What you are asked to do:
Extract each line of the rows below that contains the word "Open".

Materials provided:

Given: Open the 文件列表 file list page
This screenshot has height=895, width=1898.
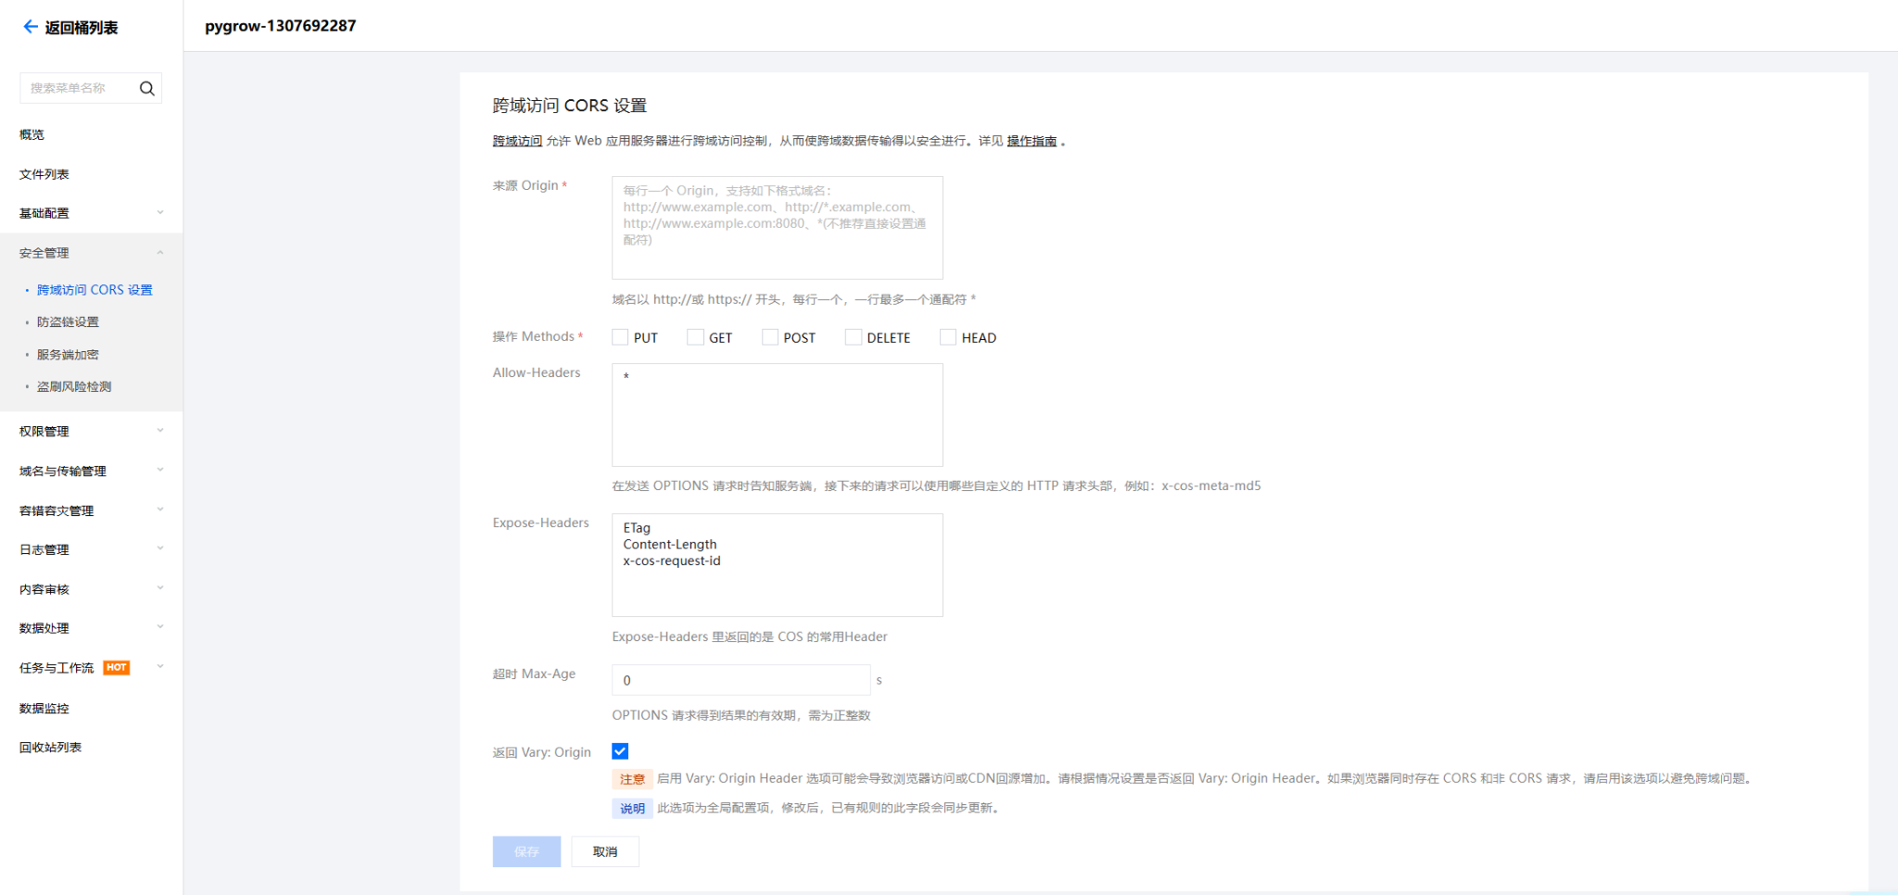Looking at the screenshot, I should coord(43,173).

* * *

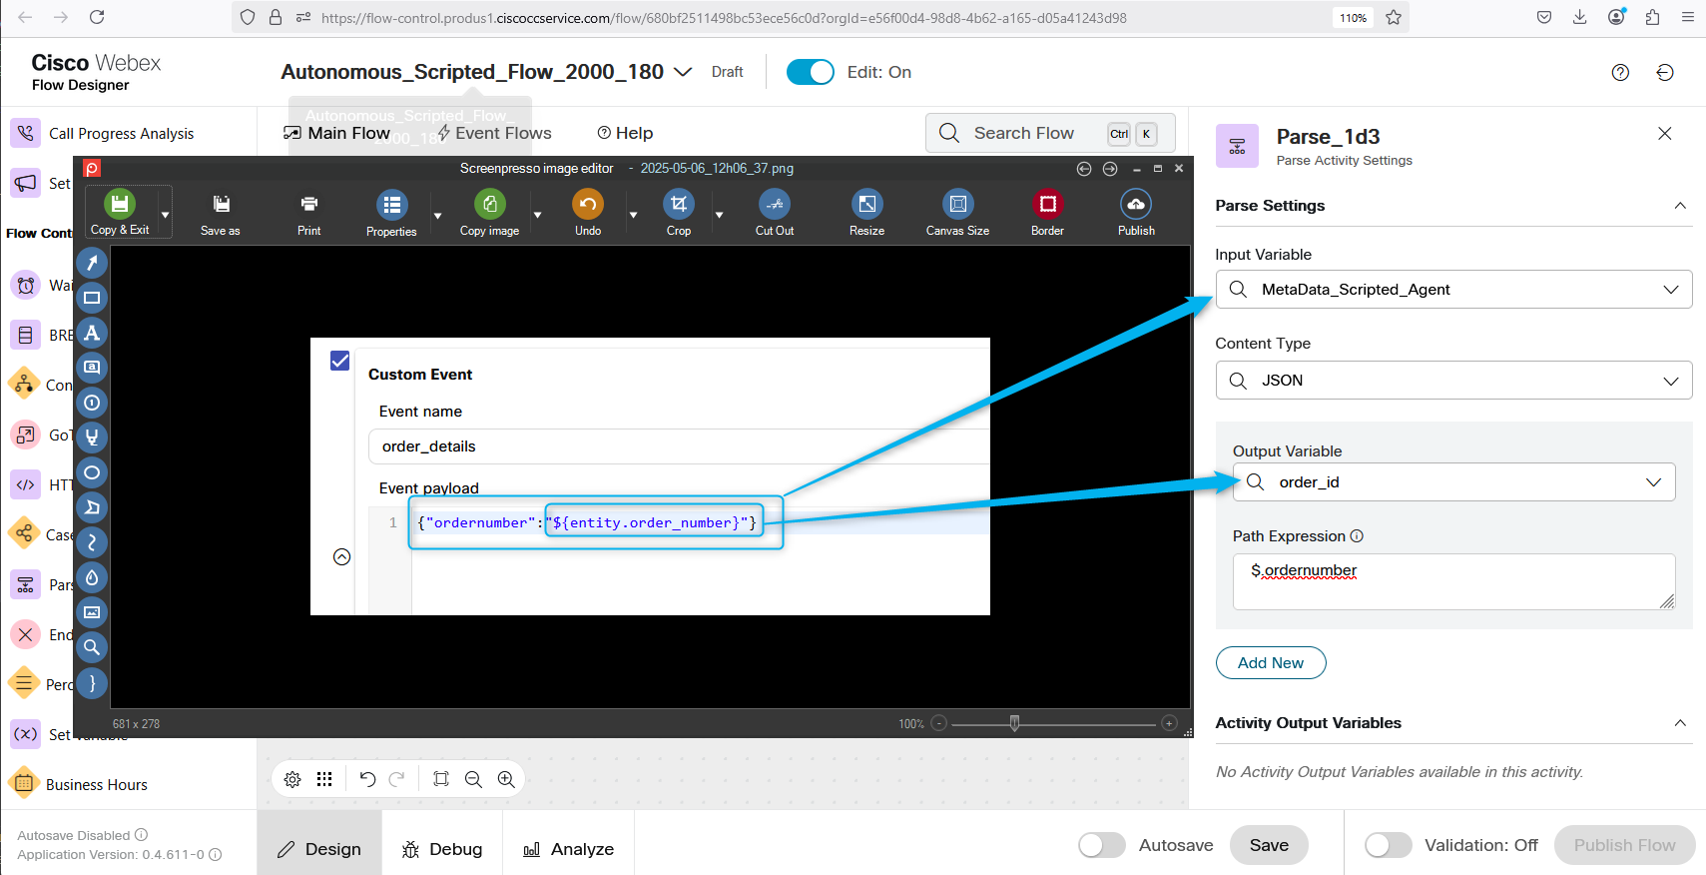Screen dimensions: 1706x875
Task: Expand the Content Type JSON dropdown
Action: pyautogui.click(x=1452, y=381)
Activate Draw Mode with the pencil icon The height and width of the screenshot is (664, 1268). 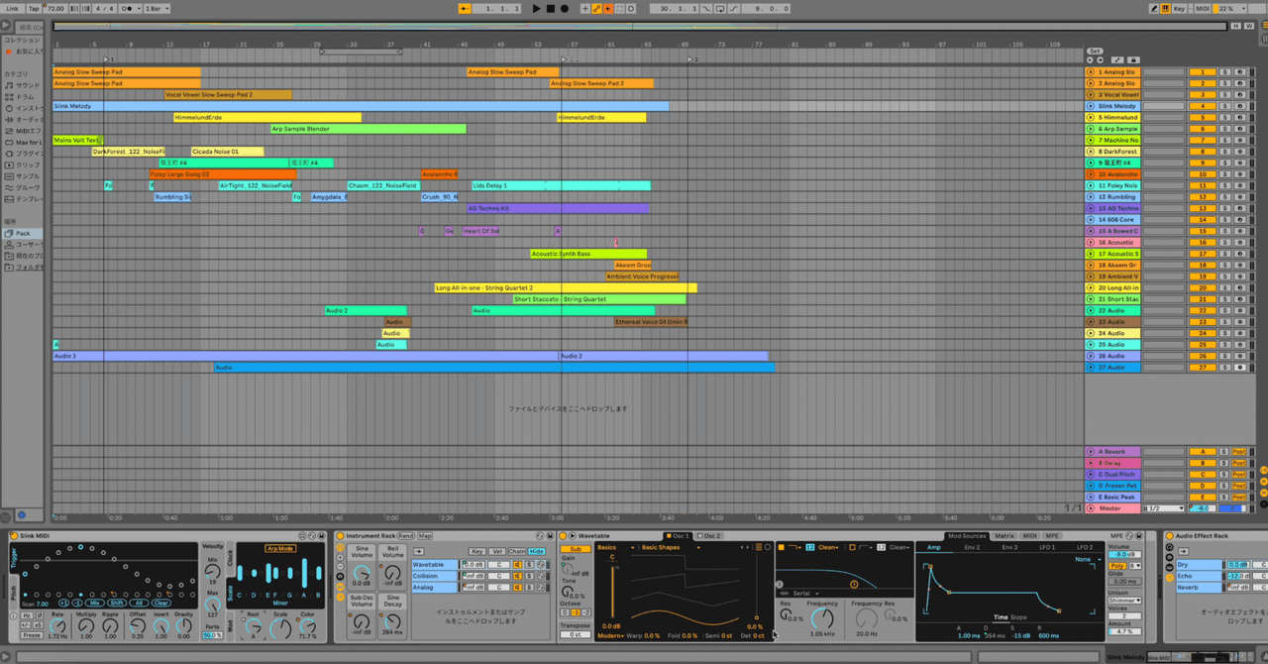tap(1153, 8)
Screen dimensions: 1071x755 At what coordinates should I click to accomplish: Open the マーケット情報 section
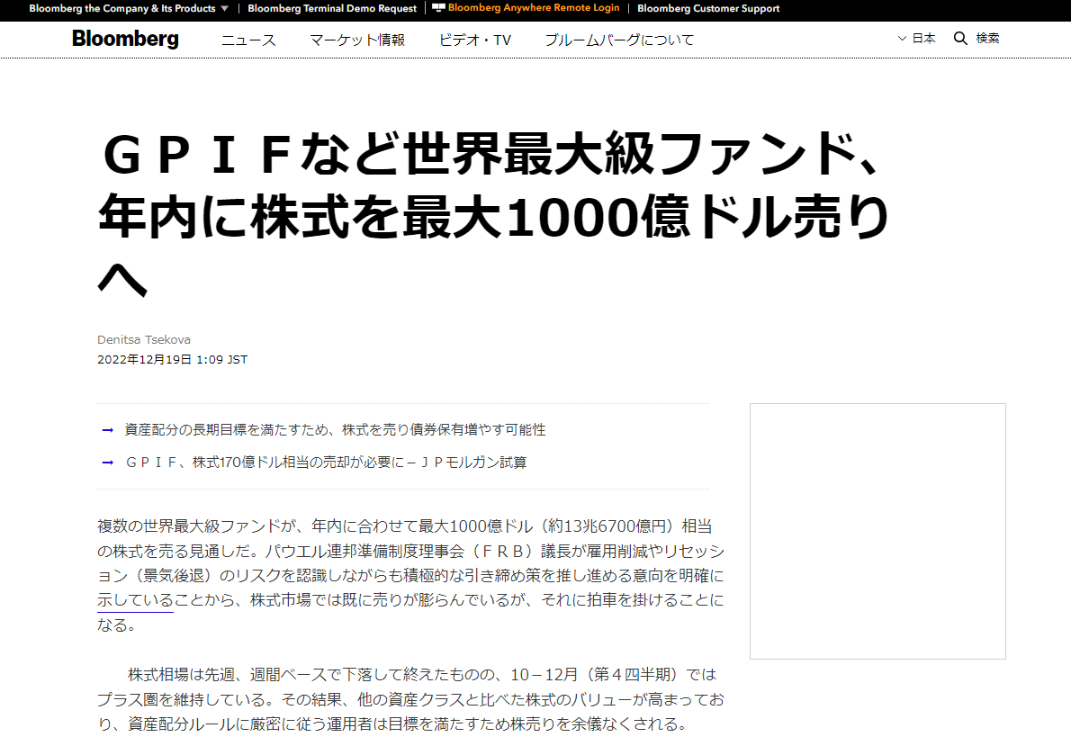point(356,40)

---

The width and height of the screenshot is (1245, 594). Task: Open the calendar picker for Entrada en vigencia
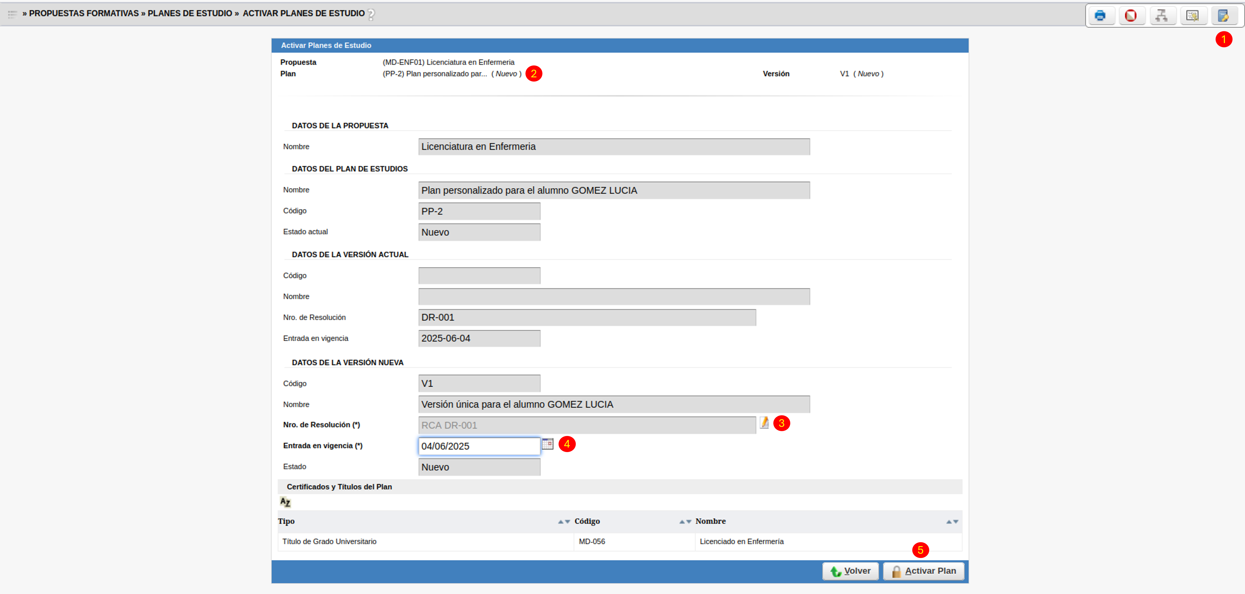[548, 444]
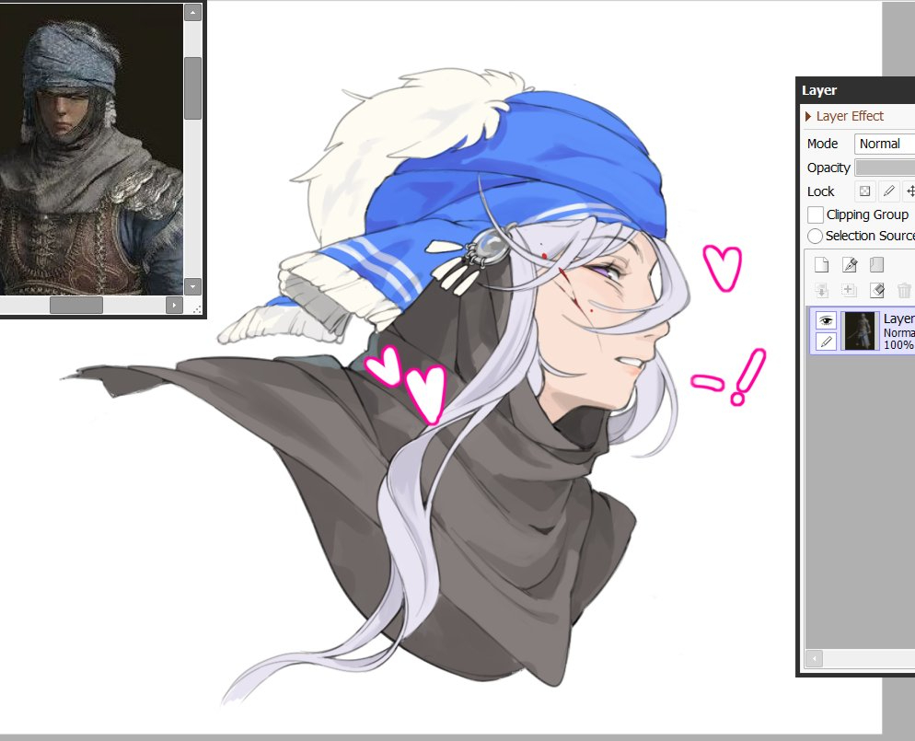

Completed exercise:
Given: Open the 文件列表 file list page
Screen dimensions: 1071x755 At what coordinates should I click to accomplish: Open the マーケット情報 section
The width and height of the screenshot is (1245, 594). Task: Open the calendar picker for Entrada en vigencia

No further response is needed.